▸ **Data to examine**:
* * * * * * *

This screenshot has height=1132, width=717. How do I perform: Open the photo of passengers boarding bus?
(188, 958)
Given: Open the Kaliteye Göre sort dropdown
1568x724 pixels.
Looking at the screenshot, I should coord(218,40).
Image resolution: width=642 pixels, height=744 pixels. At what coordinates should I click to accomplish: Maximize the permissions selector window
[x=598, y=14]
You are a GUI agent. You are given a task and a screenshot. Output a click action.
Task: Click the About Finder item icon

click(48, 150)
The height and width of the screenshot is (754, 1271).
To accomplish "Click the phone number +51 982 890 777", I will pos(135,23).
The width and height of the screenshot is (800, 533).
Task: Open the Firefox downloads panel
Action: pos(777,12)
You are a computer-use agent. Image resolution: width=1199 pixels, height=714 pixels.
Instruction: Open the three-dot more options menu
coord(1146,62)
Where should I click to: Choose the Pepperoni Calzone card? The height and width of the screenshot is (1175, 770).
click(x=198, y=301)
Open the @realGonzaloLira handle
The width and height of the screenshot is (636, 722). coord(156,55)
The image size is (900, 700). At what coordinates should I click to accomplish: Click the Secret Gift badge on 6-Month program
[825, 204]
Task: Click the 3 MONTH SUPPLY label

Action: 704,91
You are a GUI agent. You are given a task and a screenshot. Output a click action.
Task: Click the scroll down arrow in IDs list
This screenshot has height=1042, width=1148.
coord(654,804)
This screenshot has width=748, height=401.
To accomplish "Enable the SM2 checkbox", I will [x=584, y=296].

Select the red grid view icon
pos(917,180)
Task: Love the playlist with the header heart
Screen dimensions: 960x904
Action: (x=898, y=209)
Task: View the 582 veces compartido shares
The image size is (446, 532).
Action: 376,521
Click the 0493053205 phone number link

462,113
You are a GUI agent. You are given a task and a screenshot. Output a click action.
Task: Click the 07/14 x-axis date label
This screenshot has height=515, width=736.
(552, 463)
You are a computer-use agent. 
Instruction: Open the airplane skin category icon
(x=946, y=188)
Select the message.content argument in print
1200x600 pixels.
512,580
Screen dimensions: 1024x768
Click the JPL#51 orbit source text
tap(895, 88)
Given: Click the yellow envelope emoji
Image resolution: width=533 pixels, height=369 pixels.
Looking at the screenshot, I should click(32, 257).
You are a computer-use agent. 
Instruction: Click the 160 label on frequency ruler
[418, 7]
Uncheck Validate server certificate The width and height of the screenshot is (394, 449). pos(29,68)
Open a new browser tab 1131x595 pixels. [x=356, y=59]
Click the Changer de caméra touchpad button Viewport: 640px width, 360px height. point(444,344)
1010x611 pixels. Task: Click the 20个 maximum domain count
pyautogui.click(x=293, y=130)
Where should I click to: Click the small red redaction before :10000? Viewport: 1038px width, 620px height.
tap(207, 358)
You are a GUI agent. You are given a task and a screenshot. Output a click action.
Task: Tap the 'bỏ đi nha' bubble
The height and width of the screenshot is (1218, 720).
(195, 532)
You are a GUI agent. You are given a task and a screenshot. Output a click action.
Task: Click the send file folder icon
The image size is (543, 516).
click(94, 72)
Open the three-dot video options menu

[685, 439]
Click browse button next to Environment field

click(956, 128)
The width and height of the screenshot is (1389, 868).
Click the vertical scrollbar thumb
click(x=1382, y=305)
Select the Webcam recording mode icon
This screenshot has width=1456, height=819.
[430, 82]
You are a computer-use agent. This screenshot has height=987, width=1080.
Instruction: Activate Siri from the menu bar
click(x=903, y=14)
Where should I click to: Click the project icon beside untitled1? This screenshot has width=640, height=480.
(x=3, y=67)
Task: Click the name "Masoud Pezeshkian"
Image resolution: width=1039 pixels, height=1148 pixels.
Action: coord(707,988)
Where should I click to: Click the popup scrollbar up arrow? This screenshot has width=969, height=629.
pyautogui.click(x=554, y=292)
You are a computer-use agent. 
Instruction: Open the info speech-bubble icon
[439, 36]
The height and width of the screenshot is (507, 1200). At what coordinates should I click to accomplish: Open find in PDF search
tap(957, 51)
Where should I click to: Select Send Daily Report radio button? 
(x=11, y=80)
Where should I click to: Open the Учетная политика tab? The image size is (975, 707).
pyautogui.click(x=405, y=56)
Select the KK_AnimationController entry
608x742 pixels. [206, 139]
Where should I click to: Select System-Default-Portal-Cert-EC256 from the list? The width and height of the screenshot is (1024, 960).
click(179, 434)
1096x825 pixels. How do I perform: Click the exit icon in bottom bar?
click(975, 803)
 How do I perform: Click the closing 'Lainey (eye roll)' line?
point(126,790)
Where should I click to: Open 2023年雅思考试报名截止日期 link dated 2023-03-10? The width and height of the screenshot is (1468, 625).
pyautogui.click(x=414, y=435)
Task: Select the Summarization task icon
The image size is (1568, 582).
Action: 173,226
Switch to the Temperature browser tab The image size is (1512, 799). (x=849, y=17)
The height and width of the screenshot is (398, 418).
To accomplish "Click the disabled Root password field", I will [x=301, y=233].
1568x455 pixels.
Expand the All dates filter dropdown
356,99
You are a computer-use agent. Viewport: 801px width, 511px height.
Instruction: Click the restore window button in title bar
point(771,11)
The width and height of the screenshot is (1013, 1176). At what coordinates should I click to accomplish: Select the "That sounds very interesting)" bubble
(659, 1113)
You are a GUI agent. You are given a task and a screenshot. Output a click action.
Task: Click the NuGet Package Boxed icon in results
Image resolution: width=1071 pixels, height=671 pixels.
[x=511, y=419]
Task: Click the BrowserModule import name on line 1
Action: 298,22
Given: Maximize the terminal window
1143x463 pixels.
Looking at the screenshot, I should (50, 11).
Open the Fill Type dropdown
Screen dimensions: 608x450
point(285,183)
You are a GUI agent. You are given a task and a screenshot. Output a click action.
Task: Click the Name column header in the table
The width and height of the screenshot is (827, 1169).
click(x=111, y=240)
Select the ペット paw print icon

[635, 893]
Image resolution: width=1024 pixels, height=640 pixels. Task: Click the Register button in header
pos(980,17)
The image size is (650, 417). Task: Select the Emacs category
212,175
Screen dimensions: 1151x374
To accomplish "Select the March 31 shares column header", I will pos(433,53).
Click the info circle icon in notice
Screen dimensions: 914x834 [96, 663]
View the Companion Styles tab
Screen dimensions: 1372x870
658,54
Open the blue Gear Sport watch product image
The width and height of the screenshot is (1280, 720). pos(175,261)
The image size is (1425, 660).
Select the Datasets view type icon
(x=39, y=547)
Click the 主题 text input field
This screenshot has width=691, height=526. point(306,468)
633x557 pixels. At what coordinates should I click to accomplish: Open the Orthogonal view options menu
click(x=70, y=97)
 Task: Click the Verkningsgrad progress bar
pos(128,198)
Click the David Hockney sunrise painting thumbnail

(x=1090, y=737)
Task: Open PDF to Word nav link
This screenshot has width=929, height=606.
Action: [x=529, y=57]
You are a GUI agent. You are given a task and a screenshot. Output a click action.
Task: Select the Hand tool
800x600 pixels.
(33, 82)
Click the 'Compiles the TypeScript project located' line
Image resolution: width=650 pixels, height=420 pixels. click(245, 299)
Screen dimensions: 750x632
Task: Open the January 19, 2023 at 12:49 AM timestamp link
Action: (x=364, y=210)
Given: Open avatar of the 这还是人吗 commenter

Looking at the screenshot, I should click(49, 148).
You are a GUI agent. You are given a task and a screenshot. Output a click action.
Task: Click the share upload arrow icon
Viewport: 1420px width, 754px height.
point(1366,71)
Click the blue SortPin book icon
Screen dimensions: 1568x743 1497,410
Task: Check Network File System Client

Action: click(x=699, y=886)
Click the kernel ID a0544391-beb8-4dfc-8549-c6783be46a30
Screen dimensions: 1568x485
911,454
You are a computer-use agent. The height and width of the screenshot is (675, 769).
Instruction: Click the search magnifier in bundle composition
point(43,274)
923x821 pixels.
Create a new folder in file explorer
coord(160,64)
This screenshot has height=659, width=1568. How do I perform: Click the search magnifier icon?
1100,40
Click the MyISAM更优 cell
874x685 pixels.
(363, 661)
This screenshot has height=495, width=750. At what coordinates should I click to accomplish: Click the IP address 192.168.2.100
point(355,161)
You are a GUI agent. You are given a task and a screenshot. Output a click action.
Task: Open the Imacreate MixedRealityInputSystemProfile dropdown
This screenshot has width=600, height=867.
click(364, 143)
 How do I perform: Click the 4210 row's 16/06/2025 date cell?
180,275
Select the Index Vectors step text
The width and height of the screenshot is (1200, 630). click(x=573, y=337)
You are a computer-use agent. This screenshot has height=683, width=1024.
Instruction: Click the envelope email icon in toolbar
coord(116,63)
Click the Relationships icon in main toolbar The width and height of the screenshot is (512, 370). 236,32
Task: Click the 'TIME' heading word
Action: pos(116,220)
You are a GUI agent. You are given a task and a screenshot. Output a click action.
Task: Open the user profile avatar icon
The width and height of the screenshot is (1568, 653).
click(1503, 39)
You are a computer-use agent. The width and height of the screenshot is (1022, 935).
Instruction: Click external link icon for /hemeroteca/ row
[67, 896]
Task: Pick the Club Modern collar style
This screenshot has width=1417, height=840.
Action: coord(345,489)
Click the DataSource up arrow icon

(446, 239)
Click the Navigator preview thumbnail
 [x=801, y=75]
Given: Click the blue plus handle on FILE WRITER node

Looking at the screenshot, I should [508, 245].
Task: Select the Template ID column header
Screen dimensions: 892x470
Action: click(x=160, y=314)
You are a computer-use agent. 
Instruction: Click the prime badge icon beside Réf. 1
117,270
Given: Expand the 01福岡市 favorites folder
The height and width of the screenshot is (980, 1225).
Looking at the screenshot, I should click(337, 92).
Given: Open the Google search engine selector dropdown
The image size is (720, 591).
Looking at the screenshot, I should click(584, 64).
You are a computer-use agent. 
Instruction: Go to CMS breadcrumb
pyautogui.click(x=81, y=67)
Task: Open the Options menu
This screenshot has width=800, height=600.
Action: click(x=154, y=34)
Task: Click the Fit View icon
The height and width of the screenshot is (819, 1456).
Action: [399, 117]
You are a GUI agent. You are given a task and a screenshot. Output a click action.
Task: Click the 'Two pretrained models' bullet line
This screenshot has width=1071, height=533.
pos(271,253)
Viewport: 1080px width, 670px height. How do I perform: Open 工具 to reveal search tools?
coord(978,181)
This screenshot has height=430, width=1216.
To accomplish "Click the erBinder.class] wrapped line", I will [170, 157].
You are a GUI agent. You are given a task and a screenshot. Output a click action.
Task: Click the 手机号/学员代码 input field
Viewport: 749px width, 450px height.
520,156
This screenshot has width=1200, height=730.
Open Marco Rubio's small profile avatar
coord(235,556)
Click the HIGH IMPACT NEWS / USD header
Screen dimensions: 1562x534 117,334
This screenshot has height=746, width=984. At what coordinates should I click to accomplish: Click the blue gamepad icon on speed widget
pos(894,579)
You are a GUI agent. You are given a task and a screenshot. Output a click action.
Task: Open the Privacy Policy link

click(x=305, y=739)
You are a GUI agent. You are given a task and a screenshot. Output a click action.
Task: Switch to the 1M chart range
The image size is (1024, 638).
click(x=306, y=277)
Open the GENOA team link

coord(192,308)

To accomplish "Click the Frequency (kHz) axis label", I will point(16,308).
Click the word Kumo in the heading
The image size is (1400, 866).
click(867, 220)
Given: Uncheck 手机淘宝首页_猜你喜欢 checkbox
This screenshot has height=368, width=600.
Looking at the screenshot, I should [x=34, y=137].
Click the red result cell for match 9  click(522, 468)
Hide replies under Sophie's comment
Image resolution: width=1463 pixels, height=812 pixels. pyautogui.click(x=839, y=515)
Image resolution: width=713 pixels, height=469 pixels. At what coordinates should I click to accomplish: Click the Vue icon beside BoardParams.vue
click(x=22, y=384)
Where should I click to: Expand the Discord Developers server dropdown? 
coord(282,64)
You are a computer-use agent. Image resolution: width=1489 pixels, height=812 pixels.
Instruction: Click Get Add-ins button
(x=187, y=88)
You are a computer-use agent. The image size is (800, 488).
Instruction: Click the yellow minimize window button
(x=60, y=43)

* * * * * * *

▸ **What this task involves**: Determine how many lines in the listing above hold the string "checkbox", then write only the number.

▸ **Output of the task**: 2